▶ _Instruction_:
Copy the following records word for word, leaving nothing out.

:: Source data

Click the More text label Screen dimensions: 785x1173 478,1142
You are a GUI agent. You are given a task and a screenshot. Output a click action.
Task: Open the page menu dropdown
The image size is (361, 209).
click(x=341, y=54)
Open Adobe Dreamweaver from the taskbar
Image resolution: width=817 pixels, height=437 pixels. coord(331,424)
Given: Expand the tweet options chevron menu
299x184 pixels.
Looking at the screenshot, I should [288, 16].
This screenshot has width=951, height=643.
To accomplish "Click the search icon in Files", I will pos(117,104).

::::

▶ _Full solution_:
Click the More text label Screen dimensions: 785x1173 478,1142
You are a GUI agent. You are given a task and a screenshot. Output a click action.
Task: Open the page menu dropdown
The image size is (361, 209).
click(x=341, y=54)
Open Adobe Dreamweaver from the taskbar
Image resolution: width=817 pixels, height=437 pixels. coord(331,424)
Given: Expand the tweet options chevron menu
299x184 pixels.
Looking at the screenshot, I should [288, 16].
This screenshot has width=951, height=643.
To accomplish "Click the search icon in Files", I will pos(117,104).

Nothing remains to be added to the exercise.